La mirada de Bruno. Belber al piano, acompañado por músicos de primer nivel. | Alejandro Lorda

Los dedos de Bruno Gelber se parecen embutidos pequeños y regordetes. No tiene, como indica el lugar común en un pianista, esos dedos flacos y huesudos que llegan a todas las teclas con facilidad. Como al maestro Daniel Barenboim –otro músico clásico de dedos pequeños- a Gelber todo le ha costado siempre un poco más.
El excepcional concertista encabezó un show exquisito junto a la Orquesta Sinfónica Nacional –una formación de lujo que engalanó la velada- que el domingo a la noche convocó a más de 500 personas en La Caja de los Trebejos.
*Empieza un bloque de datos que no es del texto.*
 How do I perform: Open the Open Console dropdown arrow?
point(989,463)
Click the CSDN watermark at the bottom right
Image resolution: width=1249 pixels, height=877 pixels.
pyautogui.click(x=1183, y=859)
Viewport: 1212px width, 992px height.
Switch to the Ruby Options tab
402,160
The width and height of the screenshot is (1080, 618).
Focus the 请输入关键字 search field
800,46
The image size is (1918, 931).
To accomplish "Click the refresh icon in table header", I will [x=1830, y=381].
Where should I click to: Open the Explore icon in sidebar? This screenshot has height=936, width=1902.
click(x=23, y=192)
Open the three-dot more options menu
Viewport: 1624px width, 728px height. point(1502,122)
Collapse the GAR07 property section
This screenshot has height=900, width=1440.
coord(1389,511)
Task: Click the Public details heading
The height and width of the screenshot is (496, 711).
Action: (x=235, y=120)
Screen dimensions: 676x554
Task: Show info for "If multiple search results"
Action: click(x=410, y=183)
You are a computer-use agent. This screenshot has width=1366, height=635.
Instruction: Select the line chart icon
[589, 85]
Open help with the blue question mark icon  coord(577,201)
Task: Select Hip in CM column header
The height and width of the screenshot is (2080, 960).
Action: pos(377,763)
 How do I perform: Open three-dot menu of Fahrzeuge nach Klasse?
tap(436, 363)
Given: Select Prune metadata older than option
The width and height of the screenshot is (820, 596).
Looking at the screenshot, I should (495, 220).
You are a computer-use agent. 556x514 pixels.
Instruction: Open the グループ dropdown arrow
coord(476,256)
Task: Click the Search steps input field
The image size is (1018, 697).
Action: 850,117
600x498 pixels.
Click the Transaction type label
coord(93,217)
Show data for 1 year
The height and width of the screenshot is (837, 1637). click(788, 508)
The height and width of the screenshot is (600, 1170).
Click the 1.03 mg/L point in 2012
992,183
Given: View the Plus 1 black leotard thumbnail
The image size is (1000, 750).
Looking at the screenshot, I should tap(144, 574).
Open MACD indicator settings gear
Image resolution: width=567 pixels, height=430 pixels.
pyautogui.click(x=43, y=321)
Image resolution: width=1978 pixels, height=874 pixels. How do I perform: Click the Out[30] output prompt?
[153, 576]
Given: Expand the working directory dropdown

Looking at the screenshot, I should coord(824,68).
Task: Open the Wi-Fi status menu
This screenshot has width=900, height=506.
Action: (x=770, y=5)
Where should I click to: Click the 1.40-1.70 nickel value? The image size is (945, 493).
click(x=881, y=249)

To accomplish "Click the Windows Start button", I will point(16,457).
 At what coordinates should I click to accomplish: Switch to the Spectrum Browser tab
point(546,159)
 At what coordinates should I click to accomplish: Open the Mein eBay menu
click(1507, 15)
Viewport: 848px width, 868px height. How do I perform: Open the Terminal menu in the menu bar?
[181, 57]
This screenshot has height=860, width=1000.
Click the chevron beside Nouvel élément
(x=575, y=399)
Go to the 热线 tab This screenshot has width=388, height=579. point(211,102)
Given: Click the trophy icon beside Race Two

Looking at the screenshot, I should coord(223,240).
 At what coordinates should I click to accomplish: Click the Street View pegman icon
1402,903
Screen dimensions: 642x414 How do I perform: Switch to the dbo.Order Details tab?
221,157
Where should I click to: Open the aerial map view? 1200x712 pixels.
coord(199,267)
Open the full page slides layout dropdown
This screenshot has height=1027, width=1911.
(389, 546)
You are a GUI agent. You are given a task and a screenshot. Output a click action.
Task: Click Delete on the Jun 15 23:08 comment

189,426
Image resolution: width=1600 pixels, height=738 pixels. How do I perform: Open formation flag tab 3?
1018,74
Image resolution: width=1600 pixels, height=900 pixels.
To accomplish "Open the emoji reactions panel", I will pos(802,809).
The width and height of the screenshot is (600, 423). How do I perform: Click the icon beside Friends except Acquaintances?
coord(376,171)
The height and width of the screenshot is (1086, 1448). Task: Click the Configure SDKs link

Pese a que el Ministerio de Turismo y las Culturas informó a mitad de semana que las entradas se habían agotado, algunos lugares hubo disponibles.
Si bien el concierto en sí fue un momento de esplendoroso disfrute para el público, algunos de los organizadores de la llegada de Gelber a San Luis pasaron un fin de semana difícil antes del inicio del recital con los pedidos, las exigencias y las respuestas del pianista. 
Primero, el músico se mostró disconforme con el instrumento que le pusieron a disposición y también tuvo algunas reservas sobre el lugar elegido. Ya durante el show, a buena parte del público lo agobió la calefacción.
En el recital, Bruno hizo señas constantemente hacia las puertas abiertas de los costados de La Caja de los Trebejos, practicó muecas por el movimiento del público en las plateas y se preocupó al extremo para evitar que le saquen fotos. “No, no. Salí de ahí”, le dijo a una señora –tal vez de su edad- que había conseguido colarse en un sitio restringido incluso para los fotógrafos profesionales.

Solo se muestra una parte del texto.